Normally the commercial UAVs fly based on predetermined flight routes, following regulated positions, heights, speeds, and directions. E.g., a package-delivery UAV flies from the package sender to the package recipient; a task-execution (such as environmental monitoring) UAV flies from the UAV airport to the target area.
On-route flying is important for these commercial UAVs. Their flight routes are optimized and permitted by UAV service operators, UAV management department, or USS (Uncrewed Aerial System Service Supplier)/UTM (Uncrewed Aerial System Traffic Management). Usually, they have the shortest flight distance, avoid no-fly zone, and keep safe distance from obstacles (e.g., building, trees, hills) and other commercial UAVs.
Although a UAV is equipped with sensors to keep itself along the flight route, the external UAV flight trajectory tracing function is still necessary because these sensors sometimes are restricted. E.g., the camera is impacted by light situation; the UAV-borne radar is impacted by rainfall or snowfall, etc. If these events occur, UAV cannot correctly decide its own position, height or speed, and thus cannot follow the traced route.
Although there exist dedicated UAV surveillance equipment and radar, their large-scale deployment has great challenges due to lack of available sites and high installation and maintenance cost.
In comparison, using the 5G system can provide a cost-effective way to trace these UAVs, e.g., 5G network infrastructures with ubiquitous coverage can better trace the flight trajectory of each UAV.
Specifically, 5G RAN entities can rely on radio sensing to obtain the information on UAV position and motion (e.g., distance, angle) and send 3GPP sensing data to a sensing processing entity located in the 5G system.
As shown in Figure 5.10.1-1, the UEs that are connected to the 5G RAN entities can be configured to assist in the sensing operations, which can increase the sensing coverage, provide more positioning reference points, and improve sensing result accuracy and robustness.

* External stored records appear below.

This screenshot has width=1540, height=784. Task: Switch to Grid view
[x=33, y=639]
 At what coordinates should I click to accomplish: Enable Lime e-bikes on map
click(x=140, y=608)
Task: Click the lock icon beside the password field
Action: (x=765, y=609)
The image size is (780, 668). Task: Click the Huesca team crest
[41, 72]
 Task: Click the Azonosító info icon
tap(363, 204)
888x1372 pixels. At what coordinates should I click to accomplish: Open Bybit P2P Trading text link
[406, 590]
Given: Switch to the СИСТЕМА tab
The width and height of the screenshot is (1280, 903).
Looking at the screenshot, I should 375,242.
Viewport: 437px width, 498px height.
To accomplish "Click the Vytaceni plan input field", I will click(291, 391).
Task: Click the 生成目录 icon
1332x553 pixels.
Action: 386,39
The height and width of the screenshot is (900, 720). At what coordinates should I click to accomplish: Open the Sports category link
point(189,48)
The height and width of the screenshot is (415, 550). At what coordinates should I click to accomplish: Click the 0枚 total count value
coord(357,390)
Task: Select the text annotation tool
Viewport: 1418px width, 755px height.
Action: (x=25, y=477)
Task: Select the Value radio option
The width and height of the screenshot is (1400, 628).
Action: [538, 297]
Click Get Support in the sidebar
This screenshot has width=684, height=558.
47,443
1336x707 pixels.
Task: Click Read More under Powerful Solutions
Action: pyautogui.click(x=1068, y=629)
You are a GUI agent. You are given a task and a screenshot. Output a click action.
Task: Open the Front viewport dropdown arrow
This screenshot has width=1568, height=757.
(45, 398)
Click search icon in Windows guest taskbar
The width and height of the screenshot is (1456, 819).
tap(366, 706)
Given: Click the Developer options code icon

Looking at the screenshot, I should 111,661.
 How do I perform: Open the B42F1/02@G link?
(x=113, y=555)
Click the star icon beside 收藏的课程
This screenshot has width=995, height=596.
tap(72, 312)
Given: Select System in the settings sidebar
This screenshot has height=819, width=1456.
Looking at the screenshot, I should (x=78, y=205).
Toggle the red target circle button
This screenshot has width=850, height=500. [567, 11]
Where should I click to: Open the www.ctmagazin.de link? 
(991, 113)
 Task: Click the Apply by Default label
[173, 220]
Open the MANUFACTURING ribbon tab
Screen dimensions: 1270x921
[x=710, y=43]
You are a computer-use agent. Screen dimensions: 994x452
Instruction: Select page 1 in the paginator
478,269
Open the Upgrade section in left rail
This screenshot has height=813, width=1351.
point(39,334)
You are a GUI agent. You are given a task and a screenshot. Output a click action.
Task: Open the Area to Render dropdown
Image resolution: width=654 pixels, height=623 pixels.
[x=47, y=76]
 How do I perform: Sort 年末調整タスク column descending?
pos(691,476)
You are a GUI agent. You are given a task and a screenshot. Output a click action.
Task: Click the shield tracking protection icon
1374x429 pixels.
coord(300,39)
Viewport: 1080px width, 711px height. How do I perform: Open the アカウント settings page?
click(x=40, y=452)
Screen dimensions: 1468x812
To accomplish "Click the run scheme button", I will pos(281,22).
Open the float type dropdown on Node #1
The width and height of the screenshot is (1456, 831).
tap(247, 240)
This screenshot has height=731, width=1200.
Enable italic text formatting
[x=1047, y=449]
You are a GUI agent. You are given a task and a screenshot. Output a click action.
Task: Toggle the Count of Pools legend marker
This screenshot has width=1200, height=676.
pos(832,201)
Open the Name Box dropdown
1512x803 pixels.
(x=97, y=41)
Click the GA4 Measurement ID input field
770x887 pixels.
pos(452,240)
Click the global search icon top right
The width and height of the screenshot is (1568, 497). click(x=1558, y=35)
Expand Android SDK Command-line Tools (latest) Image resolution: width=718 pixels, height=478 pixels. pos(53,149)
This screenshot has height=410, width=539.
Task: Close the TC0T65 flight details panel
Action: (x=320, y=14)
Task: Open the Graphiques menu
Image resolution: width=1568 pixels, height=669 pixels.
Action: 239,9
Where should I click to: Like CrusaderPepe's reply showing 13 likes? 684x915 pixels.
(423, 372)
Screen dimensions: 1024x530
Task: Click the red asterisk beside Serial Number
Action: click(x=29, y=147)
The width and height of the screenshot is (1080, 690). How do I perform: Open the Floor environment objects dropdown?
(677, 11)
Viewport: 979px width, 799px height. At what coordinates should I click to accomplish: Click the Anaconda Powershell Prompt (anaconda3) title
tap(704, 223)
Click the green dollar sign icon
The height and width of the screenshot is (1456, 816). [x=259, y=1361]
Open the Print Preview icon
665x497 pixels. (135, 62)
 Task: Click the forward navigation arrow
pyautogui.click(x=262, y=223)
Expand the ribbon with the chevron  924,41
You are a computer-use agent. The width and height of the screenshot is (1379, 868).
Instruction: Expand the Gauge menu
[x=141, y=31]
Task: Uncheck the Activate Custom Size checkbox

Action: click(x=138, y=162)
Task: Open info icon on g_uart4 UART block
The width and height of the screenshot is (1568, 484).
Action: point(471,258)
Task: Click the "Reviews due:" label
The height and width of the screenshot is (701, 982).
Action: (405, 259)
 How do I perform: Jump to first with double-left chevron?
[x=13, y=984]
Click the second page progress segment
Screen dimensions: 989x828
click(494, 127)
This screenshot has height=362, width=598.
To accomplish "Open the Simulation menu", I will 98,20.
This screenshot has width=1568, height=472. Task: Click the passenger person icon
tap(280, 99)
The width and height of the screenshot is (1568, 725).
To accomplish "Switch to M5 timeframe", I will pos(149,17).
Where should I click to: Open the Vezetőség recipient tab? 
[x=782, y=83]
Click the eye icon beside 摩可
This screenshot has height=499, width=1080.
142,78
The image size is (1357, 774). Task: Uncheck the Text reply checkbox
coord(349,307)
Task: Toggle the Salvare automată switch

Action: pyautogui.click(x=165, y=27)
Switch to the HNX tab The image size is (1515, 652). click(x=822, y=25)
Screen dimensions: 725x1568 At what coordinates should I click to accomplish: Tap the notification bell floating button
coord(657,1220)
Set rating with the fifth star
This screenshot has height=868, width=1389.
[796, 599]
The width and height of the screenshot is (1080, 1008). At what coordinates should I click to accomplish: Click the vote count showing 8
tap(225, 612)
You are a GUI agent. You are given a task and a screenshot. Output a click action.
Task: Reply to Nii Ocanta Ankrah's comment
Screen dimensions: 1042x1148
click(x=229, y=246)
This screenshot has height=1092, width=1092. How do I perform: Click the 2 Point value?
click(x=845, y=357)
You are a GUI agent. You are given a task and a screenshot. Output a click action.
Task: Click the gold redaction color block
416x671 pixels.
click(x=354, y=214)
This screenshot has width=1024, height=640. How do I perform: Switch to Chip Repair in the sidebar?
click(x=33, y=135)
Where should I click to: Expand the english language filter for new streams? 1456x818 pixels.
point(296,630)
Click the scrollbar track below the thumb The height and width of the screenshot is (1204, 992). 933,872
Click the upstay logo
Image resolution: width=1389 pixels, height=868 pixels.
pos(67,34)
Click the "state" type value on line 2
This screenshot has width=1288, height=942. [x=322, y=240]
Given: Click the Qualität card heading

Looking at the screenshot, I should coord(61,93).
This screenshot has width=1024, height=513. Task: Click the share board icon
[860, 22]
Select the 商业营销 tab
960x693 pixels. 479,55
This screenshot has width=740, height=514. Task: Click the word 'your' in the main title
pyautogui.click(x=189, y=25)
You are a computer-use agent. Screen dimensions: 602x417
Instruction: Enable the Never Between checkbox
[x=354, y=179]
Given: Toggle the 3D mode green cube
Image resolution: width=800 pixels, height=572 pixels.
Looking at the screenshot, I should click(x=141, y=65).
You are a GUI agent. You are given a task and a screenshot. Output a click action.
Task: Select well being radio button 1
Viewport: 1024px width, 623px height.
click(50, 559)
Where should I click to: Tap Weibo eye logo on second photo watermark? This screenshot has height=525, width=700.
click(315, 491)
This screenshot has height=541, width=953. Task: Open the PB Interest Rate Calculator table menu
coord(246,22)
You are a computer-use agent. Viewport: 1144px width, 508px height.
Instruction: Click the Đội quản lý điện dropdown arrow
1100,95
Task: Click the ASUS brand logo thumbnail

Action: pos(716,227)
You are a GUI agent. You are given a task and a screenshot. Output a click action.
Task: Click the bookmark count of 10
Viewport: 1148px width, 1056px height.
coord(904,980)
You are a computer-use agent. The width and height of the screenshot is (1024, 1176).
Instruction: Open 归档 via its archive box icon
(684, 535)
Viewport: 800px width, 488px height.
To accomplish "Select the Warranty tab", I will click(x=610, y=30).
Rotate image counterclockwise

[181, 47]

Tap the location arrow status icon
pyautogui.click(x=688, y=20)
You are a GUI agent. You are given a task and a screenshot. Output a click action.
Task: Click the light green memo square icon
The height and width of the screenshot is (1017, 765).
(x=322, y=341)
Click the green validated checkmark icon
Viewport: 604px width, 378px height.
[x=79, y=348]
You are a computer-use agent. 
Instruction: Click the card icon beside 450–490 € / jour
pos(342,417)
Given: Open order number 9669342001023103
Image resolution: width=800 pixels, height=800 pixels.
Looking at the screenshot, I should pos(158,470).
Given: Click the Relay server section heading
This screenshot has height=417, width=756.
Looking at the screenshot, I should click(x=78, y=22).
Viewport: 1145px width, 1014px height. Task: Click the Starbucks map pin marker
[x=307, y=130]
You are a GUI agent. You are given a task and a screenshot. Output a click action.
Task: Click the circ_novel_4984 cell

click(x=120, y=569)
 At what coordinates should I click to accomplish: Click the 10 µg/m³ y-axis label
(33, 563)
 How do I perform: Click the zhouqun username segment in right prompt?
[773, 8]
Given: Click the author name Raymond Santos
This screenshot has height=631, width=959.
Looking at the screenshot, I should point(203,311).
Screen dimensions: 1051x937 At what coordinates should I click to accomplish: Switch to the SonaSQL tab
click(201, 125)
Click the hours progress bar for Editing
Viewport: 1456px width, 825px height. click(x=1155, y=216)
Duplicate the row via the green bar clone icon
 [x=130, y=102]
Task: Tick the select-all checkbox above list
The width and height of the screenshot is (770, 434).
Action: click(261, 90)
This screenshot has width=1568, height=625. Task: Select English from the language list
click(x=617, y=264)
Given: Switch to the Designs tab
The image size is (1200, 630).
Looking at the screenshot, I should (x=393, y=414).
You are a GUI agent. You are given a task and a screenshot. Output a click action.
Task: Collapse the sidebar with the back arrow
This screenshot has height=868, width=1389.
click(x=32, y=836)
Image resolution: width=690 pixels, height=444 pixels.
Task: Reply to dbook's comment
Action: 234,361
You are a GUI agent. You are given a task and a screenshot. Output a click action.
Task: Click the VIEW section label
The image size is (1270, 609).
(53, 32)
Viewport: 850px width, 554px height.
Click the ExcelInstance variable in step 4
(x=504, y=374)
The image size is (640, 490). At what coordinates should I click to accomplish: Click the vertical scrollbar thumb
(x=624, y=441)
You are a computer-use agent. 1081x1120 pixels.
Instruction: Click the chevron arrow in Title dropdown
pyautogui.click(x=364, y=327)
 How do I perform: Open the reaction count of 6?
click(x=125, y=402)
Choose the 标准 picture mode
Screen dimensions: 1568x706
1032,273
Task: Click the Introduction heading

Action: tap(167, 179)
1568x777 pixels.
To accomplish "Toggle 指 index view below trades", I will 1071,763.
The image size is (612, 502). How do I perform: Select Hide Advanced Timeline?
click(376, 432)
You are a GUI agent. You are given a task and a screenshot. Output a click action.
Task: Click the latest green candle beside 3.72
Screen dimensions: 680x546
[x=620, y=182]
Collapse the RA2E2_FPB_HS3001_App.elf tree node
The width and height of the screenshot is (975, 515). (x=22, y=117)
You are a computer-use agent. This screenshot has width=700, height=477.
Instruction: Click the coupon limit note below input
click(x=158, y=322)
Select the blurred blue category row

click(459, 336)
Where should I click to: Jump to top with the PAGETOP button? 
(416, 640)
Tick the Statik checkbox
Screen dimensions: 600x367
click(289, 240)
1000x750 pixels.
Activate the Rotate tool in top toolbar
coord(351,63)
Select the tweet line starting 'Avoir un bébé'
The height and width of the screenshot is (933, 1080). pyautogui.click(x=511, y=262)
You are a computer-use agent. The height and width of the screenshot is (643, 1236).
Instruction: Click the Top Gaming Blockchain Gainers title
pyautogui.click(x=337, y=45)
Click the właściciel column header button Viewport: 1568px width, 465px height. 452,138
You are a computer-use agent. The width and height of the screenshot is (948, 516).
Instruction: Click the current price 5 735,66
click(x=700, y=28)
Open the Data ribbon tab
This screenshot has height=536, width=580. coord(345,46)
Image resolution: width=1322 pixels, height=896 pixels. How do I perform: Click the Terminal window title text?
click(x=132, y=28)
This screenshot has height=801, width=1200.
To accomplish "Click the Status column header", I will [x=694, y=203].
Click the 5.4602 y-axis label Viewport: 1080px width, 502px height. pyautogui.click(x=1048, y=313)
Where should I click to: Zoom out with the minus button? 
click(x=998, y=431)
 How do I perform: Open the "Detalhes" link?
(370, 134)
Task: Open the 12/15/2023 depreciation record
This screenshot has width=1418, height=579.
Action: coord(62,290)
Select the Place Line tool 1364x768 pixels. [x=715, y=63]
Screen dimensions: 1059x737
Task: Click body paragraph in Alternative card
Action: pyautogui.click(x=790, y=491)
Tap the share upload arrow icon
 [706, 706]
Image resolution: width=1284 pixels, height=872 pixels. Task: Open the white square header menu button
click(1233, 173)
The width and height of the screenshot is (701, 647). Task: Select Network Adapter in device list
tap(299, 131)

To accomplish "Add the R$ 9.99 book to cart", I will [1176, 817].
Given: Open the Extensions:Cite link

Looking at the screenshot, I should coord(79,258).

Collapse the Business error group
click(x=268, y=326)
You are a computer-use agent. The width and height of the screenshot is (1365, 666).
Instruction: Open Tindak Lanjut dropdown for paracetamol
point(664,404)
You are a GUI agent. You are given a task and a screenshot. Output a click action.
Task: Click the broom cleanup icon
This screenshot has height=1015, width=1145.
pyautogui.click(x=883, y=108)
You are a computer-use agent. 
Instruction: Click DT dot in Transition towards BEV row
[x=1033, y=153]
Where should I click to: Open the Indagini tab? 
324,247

This improvement is a result of higher density of UEs compared to the base stations, which increases the probability that some UEs are located in positions that have shorter distance away from UAV than 5G RAN entities (e.g., UAV located in the middle of two 5G RAN entities while UE locates under UAV), or some UEs are located in the reflection directions that have larger radar cross section (RCS) than 5G RAN entities considering the UAV RCS variation in different reflection directions.
The 5G sensing processing entity can collect the sensing data from one or multiple network infrastructures.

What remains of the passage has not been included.